Thousands of theatergoers who had purchased tickets to the performance were sent away without any valid reason for doing so. All this played out just 30 minutes before the first performance was set to begin.
The production, titled "The Mongol Khan," is scheduled to open at the London Coliseum next month. The latest ban is part of a growing trend of cultural suppression by the Chinese government.
In recent years, Beijing has cracked down on Mongolian language, culture, and history. This is being done by China in an effort to assimilate the dwindling Mongolian population into the Han Chinese majority.
Beijing's crackdown on Mongolian culture
The Chinese government carries out these acts under the garb of promoting "national unity". But in reality, all that it is trying to seek with the imposition of such bans is to simply trying to erase Mongolian culture and identity.

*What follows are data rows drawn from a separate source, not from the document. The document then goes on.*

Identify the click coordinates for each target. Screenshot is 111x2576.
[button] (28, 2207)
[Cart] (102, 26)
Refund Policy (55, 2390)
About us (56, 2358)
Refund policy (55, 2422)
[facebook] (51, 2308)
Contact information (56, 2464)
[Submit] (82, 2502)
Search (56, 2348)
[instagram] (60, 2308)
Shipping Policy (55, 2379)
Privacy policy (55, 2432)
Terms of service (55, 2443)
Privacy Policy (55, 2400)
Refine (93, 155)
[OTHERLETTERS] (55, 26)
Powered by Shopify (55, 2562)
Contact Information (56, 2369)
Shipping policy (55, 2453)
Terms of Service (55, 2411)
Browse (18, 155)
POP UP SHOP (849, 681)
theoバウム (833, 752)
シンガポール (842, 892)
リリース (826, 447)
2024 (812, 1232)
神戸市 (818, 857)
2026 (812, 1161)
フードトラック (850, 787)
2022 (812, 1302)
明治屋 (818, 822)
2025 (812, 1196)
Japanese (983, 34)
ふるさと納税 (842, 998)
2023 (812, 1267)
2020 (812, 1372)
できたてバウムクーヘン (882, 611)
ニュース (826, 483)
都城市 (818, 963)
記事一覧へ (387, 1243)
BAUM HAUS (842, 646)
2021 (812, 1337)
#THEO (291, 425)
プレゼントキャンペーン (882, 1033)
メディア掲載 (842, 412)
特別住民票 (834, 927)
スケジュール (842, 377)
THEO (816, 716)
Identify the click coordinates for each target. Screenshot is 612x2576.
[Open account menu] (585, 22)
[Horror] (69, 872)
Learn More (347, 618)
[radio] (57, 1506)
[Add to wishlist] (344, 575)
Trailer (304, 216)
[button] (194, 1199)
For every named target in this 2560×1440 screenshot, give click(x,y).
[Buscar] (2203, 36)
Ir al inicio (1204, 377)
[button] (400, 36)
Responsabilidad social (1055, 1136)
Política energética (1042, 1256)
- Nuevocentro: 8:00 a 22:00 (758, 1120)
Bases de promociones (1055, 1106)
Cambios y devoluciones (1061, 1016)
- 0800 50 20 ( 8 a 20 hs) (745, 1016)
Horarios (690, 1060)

Ulaanbaatar has been careful to manage its relationship with its superpower neighbour and largest trading partner. The director of "The Mongol Khan," Hero Baatar, has said that he is determined to bring the production to London, despite the the pushback in China.
Mongolian artists and cultural workers have often voiced their concerns and are fighting to preserve their culture.
“The production team of 130 members, including six British nationals, were expelled from the theatre building where £2 million [$3.8 million] worth of set and technical equipment was set up,” the Mongol Khan spokeswoman said adding, “The production team was also banned from wearing traditional Mongolian dress in public.”
Inner Mongolia is an autonomous region in northern China. It borders Mongolia to the north and west. Beijing claims to have improved the region's living and educational standards. Being one of the most populous regions in China, it has experienced double-digit economic growth for the majority of the last two decades.
Mongolia-China relations are marred due to their shared historical background. Genghis Khan, the Mongol leader, conquered Beijing in 1215.
Activists in May asserted Lhamjab Borjigin, a well-known Inner Mongolian author, was deported to China after being captured by Chinese authorities while residing in Ulaanbaatar, the capital of Mongolia. Herders in the Zaruud area were struck by vehicles in June while attempting to stop a Chinese business from occupying their pastures.
Then, in September, it was mandated that all Inner Mongolian schools teaching in Mongolian switch to teaching in Chinese.